The molecular basis for the establishment and maintenance of mitotic quiescence in the CNS is not well understood. Co-culture studies have demonstrated that neurons can inhibit glial proliferation(Gomes et al, 1999). For example, Hatten (Hatten, 1987)found that proliferation of postnatal mouse cerebellar glia was inhibited fivefold when cultured with cerebellar neurons. Recently, TGFβ family members have been implicated in the inhibition of proliferation in the nervous system. Constam et al. (Constam et al.,1994) demonstrated that the postnatal decline in cerebellar precursor proliferation is paralleled by an increase in neuronal TGFβ2 expression, and that TGFβ2 inhibits precursor proliferation in culture. Moreover, growth and differentiation factor 11 (GDF11), a member of the TGFβ superfamily expressed in the olfactory epithelium, was shown to inhibit proliferation of neuronal precursors in explant cultures of mouse olfactory epithelium (Wu et al.,2003).
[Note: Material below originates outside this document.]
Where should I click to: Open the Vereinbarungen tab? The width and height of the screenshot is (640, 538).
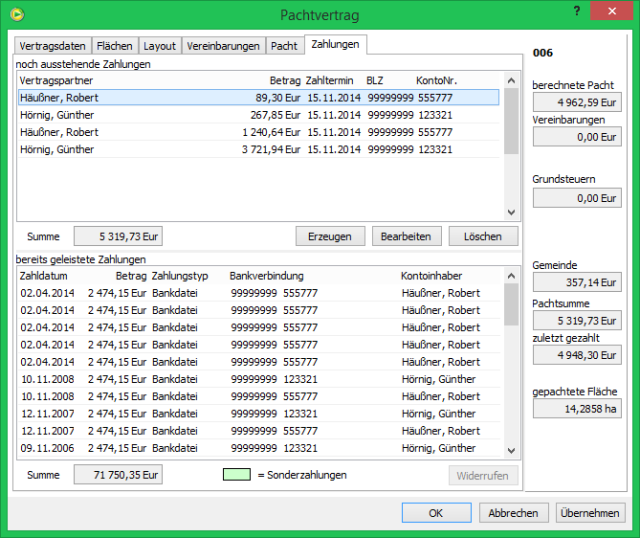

In light of these studies, we sought to determine whether the postnatal reduction in progenitor and glial proliferation is regulated by signaling factors present in the developing retina. We found that progenitor and Müller glial proliferation was inhibited by co-culture with retinal cells, and further characterized the nature of the mitotic inhibitor using a combination of receptor blocking experiments, addition of TGFβs,intraocular injections and explant cultures of retinal glia and progenitors. The results of our experiments support a model in which TGFβ2, primarily derived from retinal neurons, inhibits proliferation of retinal progenitors and glia at the end of retinogenesis.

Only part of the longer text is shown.